- [PASSAGE TO READ]
·····
Örökrangadó
- Other names: Ferencváros vs. MTK Budapest
- Location: Hungary
- Teams: Ferencváros MTK Budapest
- Latest meeting: Ferencváros 1–1 MTK Budapest
- Broadcasters: M4 Sport (Hungary)

Statistics
- Most wins: Ferencváros (92)

= Örökrangadó =

Hungarian association football derby

The fixture between Ferencvárosi TC and MTK Budapest is a local derby, Örökrangadó (in Hungarian), in Budapest, Hungary and a fierce rivalry.

==Naming==
The term 'örökrangadó' has been used since 1935. Before that, the English word 'derby' was used to describe the rivalry between MTK and Ferencváros, with 'örök’ meaning 'eternal'. In 1931, the sports newspaper Nemzeti Sport in Hungary announced a contest to invent Hungarian words for English sport expressions. The competition for derby was won by Gyula Bendekovits, a barber from Salgótarján. Other possible terms were helyosztó, éltusa, újudvar, and színe-java.

==1903-1945==
The first match between Ferencváros and MTK was played in the 1903 Nemzeti Bajnokság I season on 1 March 1903 at Millenáris Sporttelep. The match was won by Ferencváros (3–1). At the end of the season Ferencváros won their first ever national championship, while MTK finished 3rd. The following season, it was MTK who tasted gold for the very first time, as they finished 1 point above Ferencváros.
·····
- [RECORDED DATA]
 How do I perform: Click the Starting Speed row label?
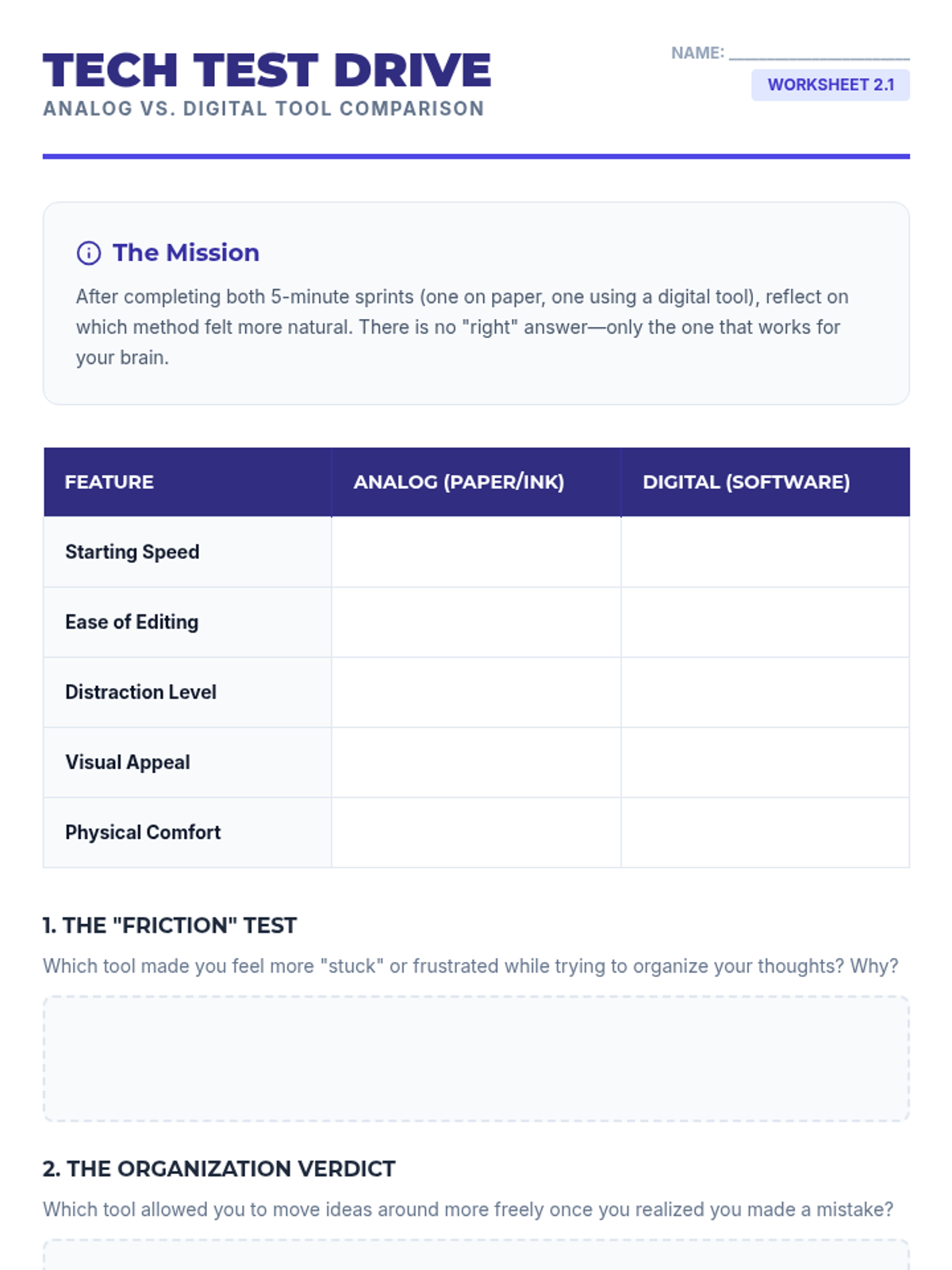click(x=132, y=552)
·····
- [EXERCISE DIRECTIONS]
Answer these questions using the passage on the Örökrangadó:
(a) Since what year has the term "örökrangadó" been in use?
(b) Who won the 1931 Nemzeti Sport contest to find a Hungarian word for "derby"?
(c) At which venue was the first match between Ferencváros and MTK played?
The material has no connection to the passage on the Örökrangadó.

- [WORKED ANSWER]
(a) 1935.
(b) Gyula Bendekovits, a barber from Salgótarján.
(c) Millenáris Sporttelep.